Chances are good AHS will already have told the “second opinion” guy what diagnosis he’s supposed to make and perhaps even how to write it. Do. Not. Help.
When the second opinion guy comes out, give them access to the broken item, offer conversation, and a few little questions – “I guess they told you about the problem?” – things like that.
If the second opinion doesn’t match with the first, they have to pay for anywhere that the two opinions DO NOT OVERLAP. So if the first guy says your A/C broke because a dog pissed on the compressor, and the second guy says canadian termites burned up the evaporator coil, they’re on the hook for the entire repair, even if your dog is pissing on the coil during the repair.
2. Report
Chances are that if the contractor doesn’t want to do the repair (very likely, considering the fixed-rate repairs that AHS does) and they’ll often clumsily make up “code violations”. You know the drill.
Report their sorry asses to every regulatory body you can. Start with the BBB (not regulatory, but still will chew up time), then on to any licensing authority, state, county, and/or municipal. It can be something as simple as not having their licensee number painted on their vehicle. Report it. Licenses get revoked.
Open a complaint against AHS with the Iowa BBB (they’ve got thousands on file, but yours counts). Also open a complaint with your state’s real estate and/or insurance commissioner. Don’t exaggerate, but be factual. The enforcement people for these agencies have gotten screwed themselves, and are all too happy to help.
3. Cancel.
A home warranty is a bad deal. When something breaks, you lose control over how and when it’s fixed. Do you really think you’re going to wait three weeks to get your AC fixed in August, or your heating fixed in December? Hell, no. But with AHS, you’re stuck using whatever contractor they feel like sending, and completely at their mercy for whatever add-ons they feel like hitting you with. If it’s july and you’ve got no cold air, you better believe the list is going to be long and expensive. Gold-plated code upgrades for you, pal.

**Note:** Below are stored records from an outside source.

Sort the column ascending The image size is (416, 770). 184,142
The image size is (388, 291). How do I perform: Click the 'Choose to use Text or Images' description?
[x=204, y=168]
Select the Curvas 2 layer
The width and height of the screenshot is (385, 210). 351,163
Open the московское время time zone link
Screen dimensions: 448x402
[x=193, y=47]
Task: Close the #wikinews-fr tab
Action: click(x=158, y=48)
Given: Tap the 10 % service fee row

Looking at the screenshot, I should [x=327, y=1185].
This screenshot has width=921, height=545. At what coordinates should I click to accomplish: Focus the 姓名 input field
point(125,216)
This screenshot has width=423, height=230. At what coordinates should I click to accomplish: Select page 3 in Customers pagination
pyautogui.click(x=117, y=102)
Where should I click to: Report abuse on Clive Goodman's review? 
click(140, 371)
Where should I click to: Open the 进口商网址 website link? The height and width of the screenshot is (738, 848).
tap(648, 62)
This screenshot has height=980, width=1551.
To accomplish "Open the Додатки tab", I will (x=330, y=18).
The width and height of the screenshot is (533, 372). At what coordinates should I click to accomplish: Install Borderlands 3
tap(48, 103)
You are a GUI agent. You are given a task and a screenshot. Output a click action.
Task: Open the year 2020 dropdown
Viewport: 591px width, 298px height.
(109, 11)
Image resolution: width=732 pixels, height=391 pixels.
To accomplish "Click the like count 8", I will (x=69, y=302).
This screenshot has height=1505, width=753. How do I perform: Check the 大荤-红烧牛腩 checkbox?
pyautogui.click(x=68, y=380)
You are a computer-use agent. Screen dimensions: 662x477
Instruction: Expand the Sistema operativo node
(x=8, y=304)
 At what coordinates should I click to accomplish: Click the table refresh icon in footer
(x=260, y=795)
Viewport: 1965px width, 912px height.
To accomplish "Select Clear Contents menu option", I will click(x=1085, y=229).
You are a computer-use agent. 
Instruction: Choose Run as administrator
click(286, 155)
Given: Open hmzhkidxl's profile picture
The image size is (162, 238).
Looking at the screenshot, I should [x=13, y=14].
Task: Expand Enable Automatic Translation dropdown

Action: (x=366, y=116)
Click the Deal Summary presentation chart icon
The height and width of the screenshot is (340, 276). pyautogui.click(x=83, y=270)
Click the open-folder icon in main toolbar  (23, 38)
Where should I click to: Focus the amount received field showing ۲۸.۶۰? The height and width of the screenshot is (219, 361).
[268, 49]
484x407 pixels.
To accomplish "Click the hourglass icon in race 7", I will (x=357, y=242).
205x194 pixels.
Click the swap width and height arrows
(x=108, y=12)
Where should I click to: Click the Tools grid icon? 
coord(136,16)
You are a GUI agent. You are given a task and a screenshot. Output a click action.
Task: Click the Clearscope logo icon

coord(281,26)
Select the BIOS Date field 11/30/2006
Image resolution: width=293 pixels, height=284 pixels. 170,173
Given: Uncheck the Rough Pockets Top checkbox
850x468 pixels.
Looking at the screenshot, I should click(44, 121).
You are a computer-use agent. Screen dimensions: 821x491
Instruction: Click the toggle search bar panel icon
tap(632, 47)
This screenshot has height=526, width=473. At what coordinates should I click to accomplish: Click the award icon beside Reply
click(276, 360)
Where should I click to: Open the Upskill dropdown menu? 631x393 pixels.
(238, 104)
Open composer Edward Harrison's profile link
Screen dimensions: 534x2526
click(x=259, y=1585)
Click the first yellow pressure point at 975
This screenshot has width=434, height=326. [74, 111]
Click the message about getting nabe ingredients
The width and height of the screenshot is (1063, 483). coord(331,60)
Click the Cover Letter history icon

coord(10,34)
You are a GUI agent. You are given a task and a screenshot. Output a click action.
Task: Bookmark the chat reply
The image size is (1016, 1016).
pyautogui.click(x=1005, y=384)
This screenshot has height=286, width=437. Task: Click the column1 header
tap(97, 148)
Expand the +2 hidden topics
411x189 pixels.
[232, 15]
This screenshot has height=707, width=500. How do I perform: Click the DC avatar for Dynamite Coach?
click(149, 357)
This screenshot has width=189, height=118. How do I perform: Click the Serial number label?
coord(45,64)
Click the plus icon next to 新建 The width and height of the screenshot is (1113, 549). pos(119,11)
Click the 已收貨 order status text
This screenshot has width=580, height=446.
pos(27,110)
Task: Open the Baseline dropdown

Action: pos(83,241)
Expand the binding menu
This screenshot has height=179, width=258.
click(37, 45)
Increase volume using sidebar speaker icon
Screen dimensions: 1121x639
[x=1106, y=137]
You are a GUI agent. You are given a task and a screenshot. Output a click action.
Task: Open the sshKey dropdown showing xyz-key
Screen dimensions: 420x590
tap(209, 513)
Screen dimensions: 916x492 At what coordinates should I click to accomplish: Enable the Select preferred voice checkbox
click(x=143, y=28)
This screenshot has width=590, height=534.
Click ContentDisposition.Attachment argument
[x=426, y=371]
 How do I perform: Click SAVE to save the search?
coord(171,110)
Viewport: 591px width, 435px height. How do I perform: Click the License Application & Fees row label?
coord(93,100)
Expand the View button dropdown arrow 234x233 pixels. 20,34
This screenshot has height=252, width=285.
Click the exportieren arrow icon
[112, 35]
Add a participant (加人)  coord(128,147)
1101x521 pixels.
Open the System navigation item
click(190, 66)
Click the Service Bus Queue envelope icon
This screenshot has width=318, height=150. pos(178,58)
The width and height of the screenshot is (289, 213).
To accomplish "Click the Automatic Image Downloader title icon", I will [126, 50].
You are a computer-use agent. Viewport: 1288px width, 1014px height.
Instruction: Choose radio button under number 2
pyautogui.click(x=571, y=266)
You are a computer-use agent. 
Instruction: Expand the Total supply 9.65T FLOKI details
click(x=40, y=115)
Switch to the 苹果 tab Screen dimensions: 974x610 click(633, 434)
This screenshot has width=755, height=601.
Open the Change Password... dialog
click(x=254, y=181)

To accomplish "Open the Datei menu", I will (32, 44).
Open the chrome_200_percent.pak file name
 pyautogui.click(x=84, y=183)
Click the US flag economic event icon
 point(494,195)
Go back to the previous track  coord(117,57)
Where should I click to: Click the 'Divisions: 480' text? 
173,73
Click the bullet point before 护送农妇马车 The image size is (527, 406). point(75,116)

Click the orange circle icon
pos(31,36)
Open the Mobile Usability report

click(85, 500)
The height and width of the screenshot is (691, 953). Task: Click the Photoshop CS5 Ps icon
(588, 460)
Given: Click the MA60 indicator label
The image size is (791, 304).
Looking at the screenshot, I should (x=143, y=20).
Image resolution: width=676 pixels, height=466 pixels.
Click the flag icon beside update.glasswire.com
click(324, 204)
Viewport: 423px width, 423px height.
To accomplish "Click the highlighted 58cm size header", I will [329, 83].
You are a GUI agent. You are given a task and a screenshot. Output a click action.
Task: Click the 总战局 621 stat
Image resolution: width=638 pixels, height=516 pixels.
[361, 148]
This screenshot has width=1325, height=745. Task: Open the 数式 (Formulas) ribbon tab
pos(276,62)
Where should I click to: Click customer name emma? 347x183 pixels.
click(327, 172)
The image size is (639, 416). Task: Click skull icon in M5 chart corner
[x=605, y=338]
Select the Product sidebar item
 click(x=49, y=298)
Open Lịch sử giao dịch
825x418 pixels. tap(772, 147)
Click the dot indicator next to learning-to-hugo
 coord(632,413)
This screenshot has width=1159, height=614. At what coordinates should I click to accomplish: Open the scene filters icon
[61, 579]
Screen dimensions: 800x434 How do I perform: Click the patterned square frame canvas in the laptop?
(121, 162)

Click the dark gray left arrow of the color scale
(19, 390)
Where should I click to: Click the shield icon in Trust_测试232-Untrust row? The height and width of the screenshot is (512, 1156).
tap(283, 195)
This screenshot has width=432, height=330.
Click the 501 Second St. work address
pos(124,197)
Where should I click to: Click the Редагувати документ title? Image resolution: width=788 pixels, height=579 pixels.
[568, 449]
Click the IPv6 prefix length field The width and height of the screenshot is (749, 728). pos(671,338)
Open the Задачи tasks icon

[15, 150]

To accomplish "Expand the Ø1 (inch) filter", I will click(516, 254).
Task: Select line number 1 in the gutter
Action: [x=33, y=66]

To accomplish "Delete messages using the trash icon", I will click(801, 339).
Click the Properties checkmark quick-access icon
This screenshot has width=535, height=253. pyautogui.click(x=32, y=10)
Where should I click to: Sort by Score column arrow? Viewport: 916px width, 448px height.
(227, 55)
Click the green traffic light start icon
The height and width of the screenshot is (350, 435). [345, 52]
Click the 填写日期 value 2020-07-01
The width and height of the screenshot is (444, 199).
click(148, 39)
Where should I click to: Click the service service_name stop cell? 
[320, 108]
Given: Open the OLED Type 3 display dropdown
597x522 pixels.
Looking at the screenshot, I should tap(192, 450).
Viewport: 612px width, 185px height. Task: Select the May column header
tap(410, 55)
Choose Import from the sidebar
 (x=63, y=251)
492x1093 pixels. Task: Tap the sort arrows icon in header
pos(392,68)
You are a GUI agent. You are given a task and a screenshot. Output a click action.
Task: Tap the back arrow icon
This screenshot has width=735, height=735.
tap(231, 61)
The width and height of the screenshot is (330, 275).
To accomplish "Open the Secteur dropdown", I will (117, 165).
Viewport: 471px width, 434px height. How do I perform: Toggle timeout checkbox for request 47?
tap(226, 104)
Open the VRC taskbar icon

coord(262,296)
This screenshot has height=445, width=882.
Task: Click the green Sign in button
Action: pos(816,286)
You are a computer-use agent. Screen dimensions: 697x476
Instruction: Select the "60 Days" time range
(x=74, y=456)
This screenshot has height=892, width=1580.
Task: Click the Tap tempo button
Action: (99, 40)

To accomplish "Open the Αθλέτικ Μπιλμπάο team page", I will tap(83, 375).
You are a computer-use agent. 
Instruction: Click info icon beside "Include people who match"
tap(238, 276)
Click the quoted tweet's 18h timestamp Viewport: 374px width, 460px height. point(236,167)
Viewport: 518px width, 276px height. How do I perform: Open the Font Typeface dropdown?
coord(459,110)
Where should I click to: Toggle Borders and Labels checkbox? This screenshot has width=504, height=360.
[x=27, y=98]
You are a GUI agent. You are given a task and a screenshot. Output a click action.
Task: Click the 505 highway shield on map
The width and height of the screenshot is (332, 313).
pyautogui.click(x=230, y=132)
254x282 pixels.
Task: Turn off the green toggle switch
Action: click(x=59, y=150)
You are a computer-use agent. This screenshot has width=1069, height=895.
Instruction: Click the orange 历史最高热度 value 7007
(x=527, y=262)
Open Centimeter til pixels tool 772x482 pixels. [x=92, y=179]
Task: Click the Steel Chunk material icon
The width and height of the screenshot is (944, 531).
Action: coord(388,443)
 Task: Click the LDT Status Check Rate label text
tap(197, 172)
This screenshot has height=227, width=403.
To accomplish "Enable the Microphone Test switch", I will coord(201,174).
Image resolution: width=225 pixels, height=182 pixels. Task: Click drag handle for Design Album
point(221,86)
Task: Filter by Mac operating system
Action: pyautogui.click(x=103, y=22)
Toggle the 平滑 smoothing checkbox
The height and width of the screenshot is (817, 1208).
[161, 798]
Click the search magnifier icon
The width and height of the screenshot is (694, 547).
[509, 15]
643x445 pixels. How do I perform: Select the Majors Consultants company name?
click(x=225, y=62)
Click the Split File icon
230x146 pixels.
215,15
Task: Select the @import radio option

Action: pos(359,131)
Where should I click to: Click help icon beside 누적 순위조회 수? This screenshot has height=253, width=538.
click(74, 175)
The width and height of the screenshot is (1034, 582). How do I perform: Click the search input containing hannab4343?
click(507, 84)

Call AHS to cancel your agreement. Don’t say “I’ll cancel, unless..”. Just tell them you want to cancel it. There’s a good chance they’ll offer something – it might only be half or a third of the repair costs. Take it. Cash the check. And cancel.
This is not the time to argue, either. They’ll likely offer you a free coupon for your next service call – because the last one was so much fun! Just say “I’d like to cancel, and I’m in a hurry, could you do it right now please?”
4. Follow up.
If you got screwed on a fairly major repair, you would be doing your neighbors (and the general public) a service by following up on complaints. I’ve already gotten my cash out of AHS and out of one of their contractors. The other one is facing the loss of their license, and a lesson: Don’t lie to someone and be rude about it.